Concertonet.com,
Laurent Barthel
Strauss: Der Rosenkavalier, Baden-Baden, 01/25/2009 - et les 28 et 31* janvier 2009
Moteur !
Plus aucun éditeur n’ose investir dans l’enregistrement de studio d’un opéra du grand répertoire aujourd’hui, le relais semblant pris par le DVD, nouvelle industrie du luxe musical dont le tournage en public de ce Chevalier à la Rose constitue un exemple probant.

Grâce en partie au carnet d'adresses bien fourni de l'intendant du Festival de Baden-Baden, Unitel a pu réunir ici une distribution fabuleuse, comparable en ambition aux seules grandes productions discographiques de l’âge d’or du team Culshaw pour Decca, dans les années 1960/70. Le Festival en a profité pour garnir à trois reprises sa salle géante jusqu’au dernier fauteuil et tirer de l’opération une appréciable valorisation d’image. Ravi de compter parmi les chanceux admis là, le public en sera sorti forcément enchanté, et devrait en principe acheter le DVD ultérieurement. Pour le reste, et en particulier ce que l’on pourra dire ou penser d’un tel spectacle à chaud…

Invitée au tournage mais reléguée sous le toit du bâtiment, à quelques mètres du plafond, la presse n’a au mieux qu’à faire état de l’événement. Et que même les critiques du DVD terminé, qui seront mieux à même de juger dans des conditions décentes que leurs collègues en salle, ne se fassent pas d’illusions : avec une telle affiche le produit se vendra bien, quel que soit leur avis. Et on s’en réjouit : autant occuper ce marché relativement vierge du DVD lyrique par des projets ambitieux plutôt que par les reportages bâclés qui l’envahissent chaque mois davantage.

+++

Exercice proposé 1
Recopiez, dans la critique du Chevalier à la rose, le passage compris entre "Plus aucun éditeur" et "un exemple probant.", bornes incluses.

Données fournies
+++

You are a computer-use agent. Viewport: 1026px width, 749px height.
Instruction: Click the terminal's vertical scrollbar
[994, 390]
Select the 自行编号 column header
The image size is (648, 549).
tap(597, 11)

+++

Exercice proposé 2
Mettez l'intégralité du listing ci-dessus sous forme de liste numérotée, sans reprendre les lignes vides.

Solution 1
Plus aucun éditeur n’ose investir dans l’enregistrement de studio d’un opéra du grand répertoire aujourd’hui, le relais semblant pris par le DVD, nouvelle industrie du luxe musical dont le tournage en public de ce Chevalier à la Rose constitue un exemple probant.

Solution 2
1. You are a computer-use agent. Viewport: 1026px width, 749px height.
2. Instruction: Click the terminal's vertical scrollbar
3. [994, 390]
4. Select the 自行编号 column header
5. The image size is (648, 549).
6. tap(597, 11)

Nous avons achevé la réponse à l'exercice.